PROMPT.
Rewrite the part of the data that opens with the line containing "750x672 pixels. How" and closes with the line containing "pyautogui.click(x=239, y=14)", replacing "agent" with "assistant" and changing nothing else.

═══

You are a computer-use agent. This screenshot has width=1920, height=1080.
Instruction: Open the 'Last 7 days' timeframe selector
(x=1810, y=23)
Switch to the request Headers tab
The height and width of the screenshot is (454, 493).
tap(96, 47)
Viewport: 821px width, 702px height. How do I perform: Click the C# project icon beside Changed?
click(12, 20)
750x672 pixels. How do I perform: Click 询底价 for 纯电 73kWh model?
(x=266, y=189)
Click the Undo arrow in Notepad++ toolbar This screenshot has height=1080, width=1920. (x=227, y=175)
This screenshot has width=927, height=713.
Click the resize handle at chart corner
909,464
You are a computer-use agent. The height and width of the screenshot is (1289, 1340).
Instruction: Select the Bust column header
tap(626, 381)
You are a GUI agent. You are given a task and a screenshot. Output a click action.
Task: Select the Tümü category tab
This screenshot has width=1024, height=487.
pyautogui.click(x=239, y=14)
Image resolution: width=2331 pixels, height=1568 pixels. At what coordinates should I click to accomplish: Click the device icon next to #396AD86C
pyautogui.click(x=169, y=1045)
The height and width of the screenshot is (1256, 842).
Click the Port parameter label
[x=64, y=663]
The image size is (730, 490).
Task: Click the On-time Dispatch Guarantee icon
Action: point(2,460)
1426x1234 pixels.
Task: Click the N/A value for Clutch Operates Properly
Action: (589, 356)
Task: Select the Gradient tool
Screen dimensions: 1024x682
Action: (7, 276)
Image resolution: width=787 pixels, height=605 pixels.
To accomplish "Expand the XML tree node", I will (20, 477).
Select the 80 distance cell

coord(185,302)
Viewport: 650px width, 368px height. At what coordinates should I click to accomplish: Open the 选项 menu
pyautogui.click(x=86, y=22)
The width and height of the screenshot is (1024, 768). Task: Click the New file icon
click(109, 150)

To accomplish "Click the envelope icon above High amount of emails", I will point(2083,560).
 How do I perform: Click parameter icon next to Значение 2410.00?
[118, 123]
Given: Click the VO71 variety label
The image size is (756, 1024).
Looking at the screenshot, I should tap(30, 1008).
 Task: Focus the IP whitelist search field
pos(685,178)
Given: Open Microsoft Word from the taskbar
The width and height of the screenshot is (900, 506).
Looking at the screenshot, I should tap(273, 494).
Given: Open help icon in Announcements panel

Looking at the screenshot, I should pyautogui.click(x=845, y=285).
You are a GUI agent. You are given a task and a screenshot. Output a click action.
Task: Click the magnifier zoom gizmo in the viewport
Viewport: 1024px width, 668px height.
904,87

═══

SOLVED PROBLEM.
750x672 pixels. How do I perform: Click 询底价 for 纯电 73kWh model?
(x=266, y=189)
Click the Undo arrow in Notepad++ toolbar This screenshot has height=1080, width=1920. (x=227, y=175)
This screenshot has width=927, height=713.
Click the resize handle at chart corner
909,464
You are a computer-use assistant. The height and width of the screenshot is (1289, 1340).
Instruction: Select the Bust column header
tap(626, 381)
You are a GUI assistant. You are given a task and a screenshot. Output a click action.
Task: Select the Tümü category tab
This screenshot has width=1024, height=487.
pyautogui.click(x=239, y=14)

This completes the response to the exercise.